> WHAT YOU NEED TO DO
Work through the data below and give the number of lines holding "height", nothing more.

[Stored data entries]
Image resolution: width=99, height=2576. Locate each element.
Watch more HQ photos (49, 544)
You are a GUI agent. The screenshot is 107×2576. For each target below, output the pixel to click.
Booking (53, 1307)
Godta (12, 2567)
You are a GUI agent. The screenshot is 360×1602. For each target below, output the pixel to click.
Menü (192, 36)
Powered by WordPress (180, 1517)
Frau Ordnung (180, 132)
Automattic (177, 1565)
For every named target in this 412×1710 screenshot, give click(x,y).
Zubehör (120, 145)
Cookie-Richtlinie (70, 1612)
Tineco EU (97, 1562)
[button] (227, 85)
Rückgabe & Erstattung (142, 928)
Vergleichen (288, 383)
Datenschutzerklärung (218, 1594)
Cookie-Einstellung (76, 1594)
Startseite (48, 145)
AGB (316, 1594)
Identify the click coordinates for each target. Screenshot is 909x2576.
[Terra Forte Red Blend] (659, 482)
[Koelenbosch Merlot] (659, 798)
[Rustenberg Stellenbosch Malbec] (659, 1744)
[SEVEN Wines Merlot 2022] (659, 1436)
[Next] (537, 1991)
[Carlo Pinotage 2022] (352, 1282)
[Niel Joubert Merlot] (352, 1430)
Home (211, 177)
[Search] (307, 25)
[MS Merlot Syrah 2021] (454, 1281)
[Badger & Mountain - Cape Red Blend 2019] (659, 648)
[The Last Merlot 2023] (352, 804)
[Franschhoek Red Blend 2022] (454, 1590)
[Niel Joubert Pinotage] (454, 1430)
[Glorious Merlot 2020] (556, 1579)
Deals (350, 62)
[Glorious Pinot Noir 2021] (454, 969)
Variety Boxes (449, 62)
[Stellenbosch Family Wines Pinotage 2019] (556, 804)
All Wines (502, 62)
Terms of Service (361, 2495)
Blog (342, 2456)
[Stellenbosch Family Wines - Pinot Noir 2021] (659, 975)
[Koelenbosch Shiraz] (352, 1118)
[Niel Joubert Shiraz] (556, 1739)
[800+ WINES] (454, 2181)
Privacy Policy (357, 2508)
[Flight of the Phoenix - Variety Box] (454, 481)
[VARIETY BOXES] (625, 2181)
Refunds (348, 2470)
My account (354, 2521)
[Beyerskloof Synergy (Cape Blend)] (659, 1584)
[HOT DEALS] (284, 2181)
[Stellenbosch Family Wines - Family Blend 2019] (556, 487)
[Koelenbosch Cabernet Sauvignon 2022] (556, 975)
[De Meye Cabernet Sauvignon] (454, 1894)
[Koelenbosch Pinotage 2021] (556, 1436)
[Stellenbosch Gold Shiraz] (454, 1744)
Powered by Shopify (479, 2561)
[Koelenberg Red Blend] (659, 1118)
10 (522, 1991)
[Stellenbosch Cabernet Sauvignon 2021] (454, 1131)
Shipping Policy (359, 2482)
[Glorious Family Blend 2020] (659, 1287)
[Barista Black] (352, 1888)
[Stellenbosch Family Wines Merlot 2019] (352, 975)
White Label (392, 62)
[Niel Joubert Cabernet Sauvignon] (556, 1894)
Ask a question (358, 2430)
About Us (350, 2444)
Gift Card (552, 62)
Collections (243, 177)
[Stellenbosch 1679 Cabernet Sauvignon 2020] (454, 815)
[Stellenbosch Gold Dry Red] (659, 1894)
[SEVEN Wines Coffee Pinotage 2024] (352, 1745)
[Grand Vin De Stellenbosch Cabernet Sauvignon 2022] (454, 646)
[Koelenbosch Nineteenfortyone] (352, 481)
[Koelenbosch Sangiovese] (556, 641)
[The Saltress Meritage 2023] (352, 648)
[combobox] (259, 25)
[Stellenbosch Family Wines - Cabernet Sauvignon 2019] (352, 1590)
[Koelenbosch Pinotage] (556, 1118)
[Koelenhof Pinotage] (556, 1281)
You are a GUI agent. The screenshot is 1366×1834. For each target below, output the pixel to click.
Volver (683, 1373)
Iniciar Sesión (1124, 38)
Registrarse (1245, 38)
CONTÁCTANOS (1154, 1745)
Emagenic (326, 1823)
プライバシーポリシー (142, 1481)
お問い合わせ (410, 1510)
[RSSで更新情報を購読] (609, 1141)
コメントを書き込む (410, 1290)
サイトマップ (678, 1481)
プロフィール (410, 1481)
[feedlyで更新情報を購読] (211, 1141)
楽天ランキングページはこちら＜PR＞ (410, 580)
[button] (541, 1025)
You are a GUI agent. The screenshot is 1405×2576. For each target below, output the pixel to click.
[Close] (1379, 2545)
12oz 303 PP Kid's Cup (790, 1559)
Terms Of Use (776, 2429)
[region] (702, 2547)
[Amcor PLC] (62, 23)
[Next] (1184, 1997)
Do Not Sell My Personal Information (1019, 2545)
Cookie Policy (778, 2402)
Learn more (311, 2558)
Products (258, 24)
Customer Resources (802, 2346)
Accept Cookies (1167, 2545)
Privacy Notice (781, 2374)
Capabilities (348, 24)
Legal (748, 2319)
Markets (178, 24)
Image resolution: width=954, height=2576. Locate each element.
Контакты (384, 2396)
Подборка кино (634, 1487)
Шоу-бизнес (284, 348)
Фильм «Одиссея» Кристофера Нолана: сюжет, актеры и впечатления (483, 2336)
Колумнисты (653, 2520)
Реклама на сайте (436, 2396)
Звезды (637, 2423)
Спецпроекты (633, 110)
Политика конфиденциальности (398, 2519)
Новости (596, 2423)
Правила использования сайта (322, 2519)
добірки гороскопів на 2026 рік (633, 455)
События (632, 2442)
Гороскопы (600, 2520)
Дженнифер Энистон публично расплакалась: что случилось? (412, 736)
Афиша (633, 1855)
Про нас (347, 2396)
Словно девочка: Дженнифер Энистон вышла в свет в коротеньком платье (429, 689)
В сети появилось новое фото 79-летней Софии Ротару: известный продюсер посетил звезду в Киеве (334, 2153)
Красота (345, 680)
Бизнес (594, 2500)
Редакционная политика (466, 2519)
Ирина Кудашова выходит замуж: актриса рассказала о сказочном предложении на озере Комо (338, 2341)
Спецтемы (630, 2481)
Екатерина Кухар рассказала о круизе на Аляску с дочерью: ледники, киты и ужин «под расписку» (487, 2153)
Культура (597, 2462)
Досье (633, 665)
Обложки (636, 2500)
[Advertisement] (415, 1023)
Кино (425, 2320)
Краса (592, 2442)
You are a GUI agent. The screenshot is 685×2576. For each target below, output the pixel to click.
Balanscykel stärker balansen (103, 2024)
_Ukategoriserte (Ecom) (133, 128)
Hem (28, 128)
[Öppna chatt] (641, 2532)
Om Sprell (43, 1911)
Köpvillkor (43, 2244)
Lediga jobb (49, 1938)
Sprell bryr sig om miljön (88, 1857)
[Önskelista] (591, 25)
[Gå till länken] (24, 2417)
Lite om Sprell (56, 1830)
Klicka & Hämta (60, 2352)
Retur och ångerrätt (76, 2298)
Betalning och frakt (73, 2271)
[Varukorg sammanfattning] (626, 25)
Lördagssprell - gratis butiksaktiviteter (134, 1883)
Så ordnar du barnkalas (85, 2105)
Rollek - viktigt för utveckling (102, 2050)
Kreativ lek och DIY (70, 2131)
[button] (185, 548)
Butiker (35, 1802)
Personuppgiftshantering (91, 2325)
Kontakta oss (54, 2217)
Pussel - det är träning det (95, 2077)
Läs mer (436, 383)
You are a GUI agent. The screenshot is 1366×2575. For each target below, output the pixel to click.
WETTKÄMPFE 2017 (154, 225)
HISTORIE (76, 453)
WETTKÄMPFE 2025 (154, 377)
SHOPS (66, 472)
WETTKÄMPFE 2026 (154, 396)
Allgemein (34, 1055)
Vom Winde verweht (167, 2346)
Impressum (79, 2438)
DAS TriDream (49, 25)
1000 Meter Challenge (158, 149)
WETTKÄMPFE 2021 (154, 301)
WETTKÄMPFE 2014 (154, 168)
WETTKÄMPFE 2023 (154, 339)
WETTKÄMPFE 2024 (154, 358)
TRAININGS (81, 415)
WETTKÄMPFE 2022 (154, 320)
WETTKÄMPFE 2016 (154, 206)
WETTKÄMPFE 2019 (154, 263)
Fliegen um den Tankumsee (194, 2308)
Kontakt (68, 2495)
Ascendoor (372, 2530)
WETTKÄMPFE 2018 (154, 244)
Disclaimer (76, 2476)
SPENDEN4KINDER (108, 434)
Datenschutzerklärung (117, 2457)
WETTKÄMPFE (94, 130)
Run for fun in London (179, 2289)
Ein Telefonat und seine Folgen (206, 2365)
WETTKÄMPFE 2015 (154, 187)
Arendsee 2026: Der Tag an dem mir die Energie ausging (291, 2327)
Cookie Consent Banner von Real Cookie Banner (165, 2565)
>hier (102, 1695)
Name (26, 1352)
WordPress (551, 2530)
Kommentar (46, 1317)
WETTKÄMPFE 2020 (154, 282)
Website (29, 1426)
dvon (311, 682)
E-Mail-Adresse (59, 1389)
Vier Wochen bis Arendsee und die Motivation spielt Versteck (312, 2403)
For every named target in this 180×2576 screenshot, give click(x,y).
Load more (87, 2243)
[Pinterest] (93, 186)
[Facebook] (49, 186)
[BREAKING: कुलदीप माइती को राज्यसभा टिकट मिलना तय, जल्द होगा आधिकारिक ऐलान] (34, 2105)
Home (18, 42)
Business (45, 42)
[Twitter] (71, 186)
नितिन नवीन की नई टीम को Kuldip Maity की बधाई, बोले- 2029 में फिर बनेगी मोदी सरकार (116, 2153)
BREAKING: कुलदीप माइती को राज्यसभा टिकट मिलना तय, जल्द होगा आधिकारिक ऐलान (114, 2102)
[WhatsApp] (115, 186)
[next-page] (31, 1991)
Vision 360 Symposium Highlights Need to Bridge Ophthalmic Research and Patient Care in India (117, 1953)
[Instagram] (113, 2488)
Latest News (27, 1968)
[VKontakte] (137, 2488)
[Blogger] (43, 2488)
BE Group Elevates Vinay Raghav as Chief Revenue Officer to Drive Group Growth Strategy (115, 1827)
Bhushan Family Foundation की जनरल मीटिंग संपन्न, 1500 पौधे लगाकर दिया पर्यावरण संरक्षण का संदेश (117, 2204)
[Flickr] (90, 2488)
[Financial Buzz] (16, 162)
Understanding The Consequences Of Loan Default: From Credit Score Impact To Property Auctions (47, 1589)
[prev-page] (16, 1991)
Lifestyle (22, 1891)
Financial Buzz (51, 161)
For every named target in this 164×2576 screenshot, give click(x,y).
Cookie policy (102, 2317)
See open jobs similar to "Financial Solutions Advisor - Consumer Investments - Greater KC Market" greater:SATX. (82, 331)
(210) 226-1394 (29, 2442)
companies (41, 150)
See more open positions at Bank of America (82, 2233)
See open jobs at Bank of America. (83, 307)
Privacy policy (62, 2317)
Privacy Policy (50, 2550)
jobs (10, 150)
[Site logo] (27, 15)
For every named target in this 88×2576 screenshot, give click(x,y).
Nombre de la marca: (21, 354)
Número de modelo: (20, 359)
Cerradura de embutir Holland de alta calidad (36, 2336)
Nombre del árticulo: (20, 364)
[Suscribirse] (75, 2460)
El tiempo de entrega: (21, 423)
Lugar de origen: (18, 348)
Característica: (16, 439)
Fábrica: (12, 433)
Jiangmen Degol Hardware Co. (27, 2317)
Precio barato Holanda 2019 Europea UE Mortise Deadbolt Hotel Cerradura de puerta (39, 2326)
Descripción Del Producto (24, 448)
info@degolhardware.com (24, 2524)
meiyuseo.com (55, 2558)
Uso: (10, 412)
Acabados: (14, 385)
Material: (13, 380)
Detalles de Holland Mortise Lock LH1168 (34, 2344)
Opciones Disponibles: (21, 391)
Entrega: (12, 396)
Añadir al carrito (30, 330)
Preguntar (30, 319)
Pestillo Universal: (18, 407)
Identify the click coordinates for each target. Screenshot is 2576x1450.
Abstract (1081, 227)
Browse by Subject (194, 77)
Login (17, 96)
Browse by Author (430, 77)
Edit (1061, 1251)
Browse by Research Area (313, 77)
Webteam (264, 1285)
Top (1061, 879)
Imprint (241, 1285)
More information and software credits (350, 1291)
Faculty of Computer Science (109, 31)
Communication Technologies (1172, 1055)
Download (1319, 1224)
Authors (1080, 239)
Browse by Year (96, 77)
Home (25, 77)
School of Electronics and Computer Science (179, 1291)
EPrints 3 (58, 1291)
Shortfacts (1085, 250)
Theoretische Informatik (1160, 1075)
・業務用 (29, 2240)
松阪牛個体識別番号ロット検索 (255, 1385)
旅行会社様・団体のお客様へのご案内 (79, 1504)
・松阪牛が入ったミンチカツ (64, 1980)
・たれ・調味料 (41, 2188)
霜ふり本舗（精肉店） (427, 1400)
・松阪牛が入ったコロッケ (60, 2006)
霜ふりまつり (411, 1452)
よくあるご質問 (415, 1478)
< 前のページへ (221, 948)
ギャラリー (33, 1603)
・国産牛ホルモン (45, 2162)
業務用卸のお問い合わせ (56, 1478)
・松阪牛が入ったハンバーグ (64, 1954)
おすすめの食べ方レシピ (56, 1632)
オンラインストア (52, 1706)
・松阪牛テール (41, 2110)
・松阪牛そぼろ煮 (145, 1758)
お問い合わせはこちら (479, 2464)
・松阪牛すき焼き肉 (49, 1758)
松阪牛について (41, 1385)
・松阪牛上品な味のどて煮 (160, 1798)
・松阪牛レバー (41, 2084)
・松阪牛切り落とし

> EXERCISE OUTPUT
2